1963 Penny Struck on a Silver Dime Planchet Error
Image Credit: coins.ha

As the name suggests, this error occurs when the die is struck on the wrong planchet. In this case, the penny is minted on a silver dime planchet – instead of the traditional copper one.

Exploring the History and Modern Evolution of US Coins
Appraisal Today

Although this error is easily visible because of the difference in colors, weighing the anomalous coin is a great way to confirm it as well. A coin struck on a dime planchet will only weigh 2.5 grams, whereas a penny struck on a standard planchet would weigh 3.11 grams.

An MS 62 penny with this rare error was auctioned off for an astounding $4,600.

1963 Penny Struck on a Defective Planchet (Blow Hole) Error

1963 Penny Struck on a Defective Planchet (Blow Hole) Error

While a penny struck on a silver dime planchet is valuable, one that has been struck on a defective planchet will earn you some money as well.

At first glance, this coin seems to be defective. However, experts have ascertained that this resulted from a planchet with a blow hole.

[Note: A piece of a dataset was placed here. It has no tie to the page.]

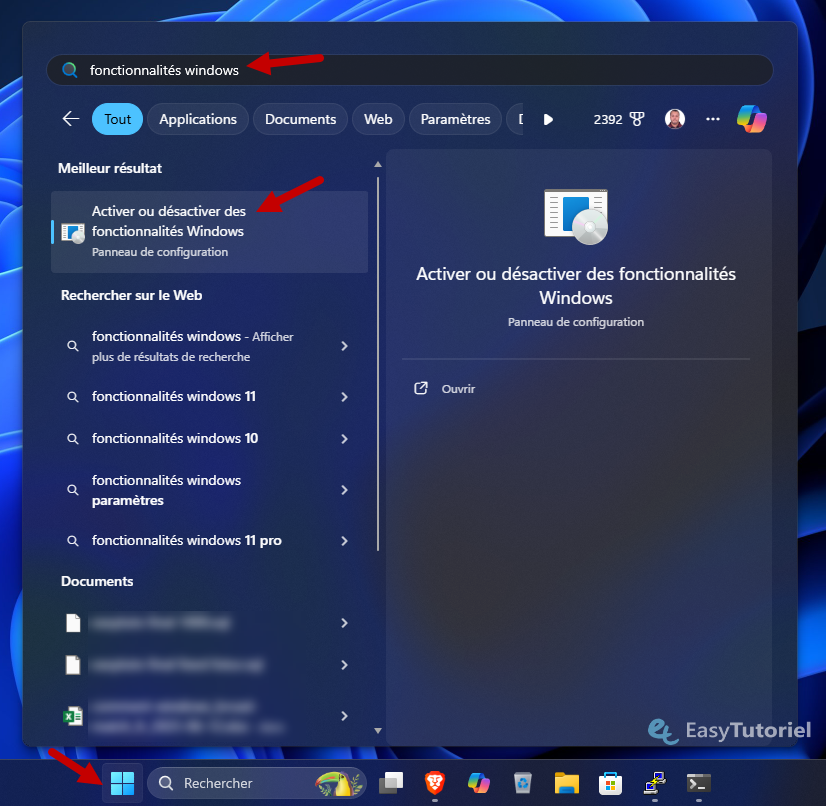Open the three-dot more options menu
Viewport: 826px width, 806px height.
(713, 119)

An MS 64 coin sold at auction for about $300.

1963 Penny Struck Off-Center Error

An off-center strike error is one of the more common mistakes you can find in most coins. This happens when the planchet is improperly positioned during the striking process. As a result, only a portion of the design is imprinted on the coin.

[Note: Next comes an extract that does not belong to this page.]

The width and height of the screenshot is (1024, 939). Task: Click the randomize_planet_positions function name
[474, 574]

The value of such errors depends on the off-center strike percentage. According to experts, rates of 50% to 60% sell for higher.

An MS 62 coin with a 45% off-center strike has been auctioned off for $250.

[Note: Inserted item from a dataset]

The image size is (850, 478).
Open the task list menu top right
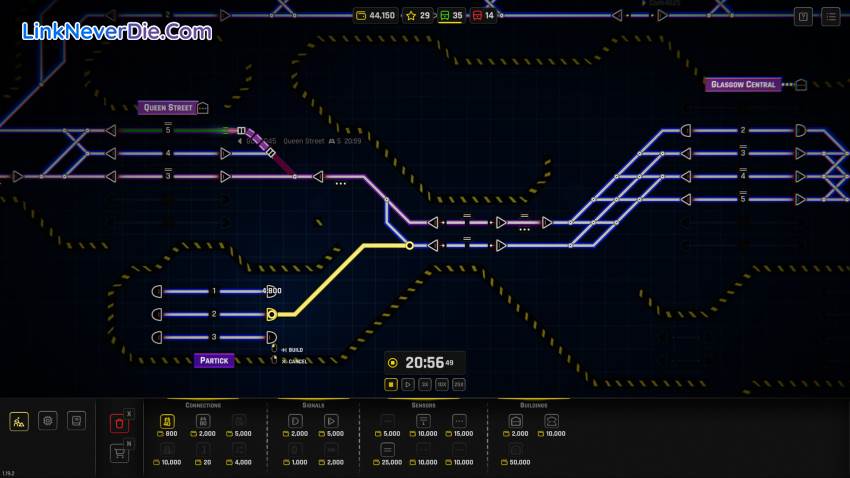point(831,16)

1963 Penny Repunched Mint Mark Error

Before 1990, all mint marks were punched manually onto planchets. This was done with a hand-held punch – as well as a mallet. As such, repunched mint mark errors happened quite frequently for coins minted during that time.

Sell Your Coins

The 1963 penny is no exception. Many coins were found to have RPMs. However, this error didn’t sell for much in the market. If you’re lucky, you may get $3 to $5 for this minor error.

1963 Penny Die Break Error

A die break can result in an extra “I” in between the letters “B” and “E” in Liberty. Again, this mistake is quite common and, as such, is not as valuable as the other anomalies in this list. Similar to the RPM error, a die break error coin can sell for about $5.

1963 Penny Value FAQs

What is the error on a 1963 D penny?

There are several errors you can spot on a 1963 D penny. For example, you can look for a double die error either on the obverse or reverse side. You can also look for coins struck on the wrong planchet, such as a silver dime planchet or a blow-holed one.

How much is a 1963 mint mark D penny worth?

A 1963 mint mark D penny is worth $0.05 in good, fine, and extremely fine conditions. Uncirculated coins, meanwhile, sell for $0.17 to $1.16.

High-grade pennies, of course, sell for higher. An MS 64 RD coin may be worth $20, but an MS 66 RD coin can sell for as much as $1,700. An MS 67 RD coin, meanwhile, is valued at $2,820.

Is there a 1963 silver penny?

No. The 1963 penny is made from 95% copper and 5% tin/zinc.

Why is the 1963 penny rare?

1963 pennies are technically not rare, for more than 2.5 billion coins were minted that year. However, pennies with high grades and certain errors are deemed rare and, therefore, valuable.